Open Channel Flow: Wide-Edge Spillway with Lateral Slope, Two-Phase Flow

Wide-Edge (Broad-Crested) Spillway — ANSYS Fluent CFD Simulation Training

Introduction

A wide-edge (broad-crested) spillway is a cascading structure with a long horizontal crown aligned with the flow direction, such that the error arising from the hydrostatic pressure distribution can be neglected thanks to the acceleration of the radial flow. These spillways operate so that the upstream flow is subcritical while the flow over the spillway itself becomes supercritical, creating a flow-control section above the crown. One characteristic of these structures is that, a short distance from the crown, the flow lines run nearly parallel.
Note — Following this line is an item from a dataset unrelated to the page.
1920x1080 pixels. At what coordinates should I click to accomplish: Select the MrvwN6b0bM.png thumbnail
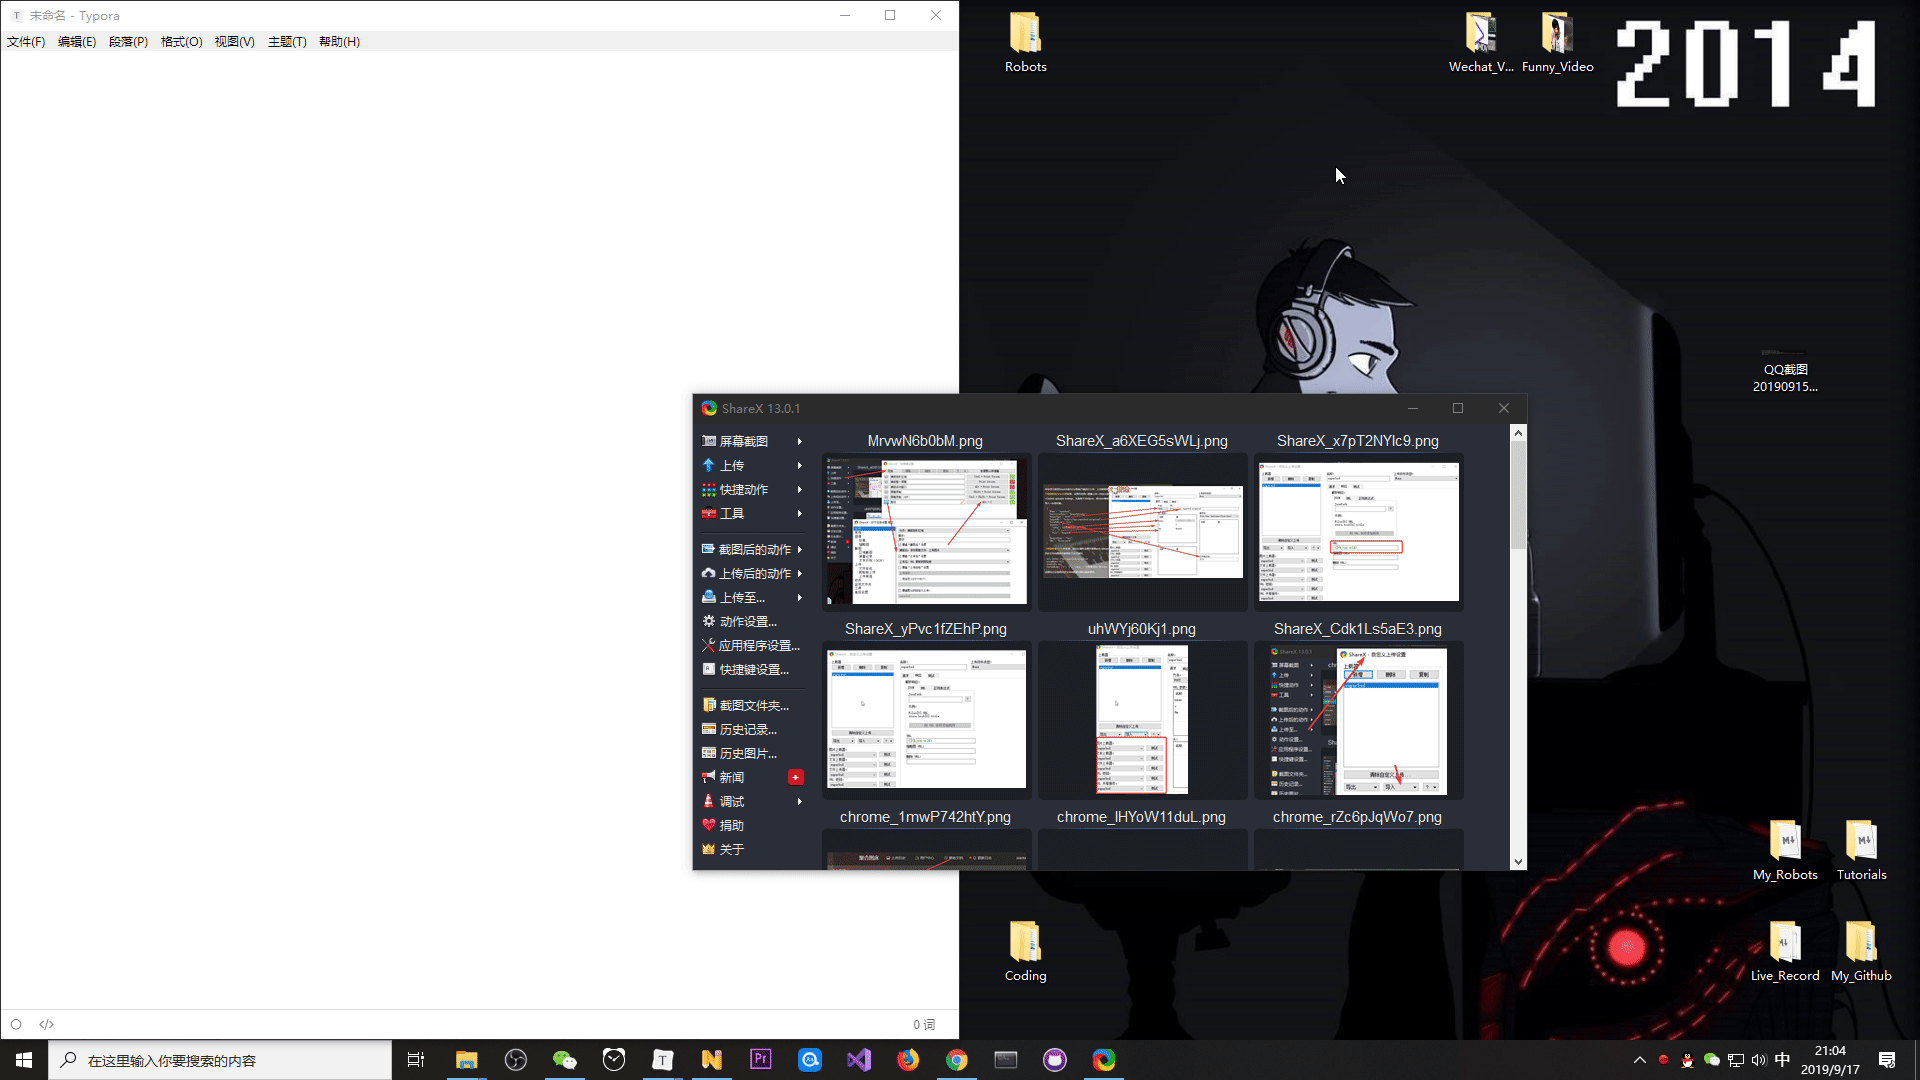[925, 530]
In this type of spillway, the crest is wide and substantial relative to the other dimensions. The crowns may be wide, horizontal, or follow a specific curvature. Although they can be used to measure discharge, they serve most often as dam spillways — and sometimes as the dam itself, when water is allowed to pass through — and can store large volumes of water when needed.

Project Description

This project investigates the flow inside a wide-edge spillway using ANSYS Fluent. There is a deliberate elevation difference between the main channel and the sub-channel, in part to store a portion of the flowing water. The RNG k-epsilon model solves the turbulent flow equations, while the multiphase VOF model captures the two phases of water and air within the open channel. Water enters the channel at a mass flow rate of 65 kg/s and passes into the second channel after striking the middle section of the spillway.

Geometry & Mesh

The geometry was created in ANSYS Design Modeler and meshed in ANSYS Meshing using a structured grid, for a total of 981,900 elements.

Methodology

Several key assumptions underpin the model. The simulation uses a pressure-based solver and is run as steady-state, so the results do not vary with time. Gravity is applied at −9.81 m/s² in the Y direction.

Turbulence is modeled with the RNG k-epsilon model using standard wall functions, and the two phases — air as the primary phase and water as the secondary phase — are handled with the VOF approach. Water enters through a mass-flow inlet (65 kg/s) defined as an open-channel boundary, with a free-surface level of 0.08 m, a bottom level of 0 m, and density interpolation taken from the neighboring cell. The outlets are set as pressure outlets, and the walls are treated as stationary.

For the solution methods, pressure–velocity coupling uses the SIMPLE scheme. Pressure is discretized with PRESTO! and momentum with second-order upwind, while volume fraction, turbulent kinetic energy, and turbulent dissipation rate all use first-order upwind. The solution is initialized with the standard method: gauge pressure 0 Pa, velocity 0 m/s, turbulent kinetic energy 1 m²/s², turbulent dissipation rate 1 m²/s³, and water volume fraction 0.

Results

The water volume fraction contour shows that, because of the height difference and the absence of any inlet flow in the sub-channel, the water volume fraction takes nonzero values in the upper part of the sub-channel. Once the solution is complete, 3D contours of pressure, velocity, volume fractions, and related quantities are extracted and presented.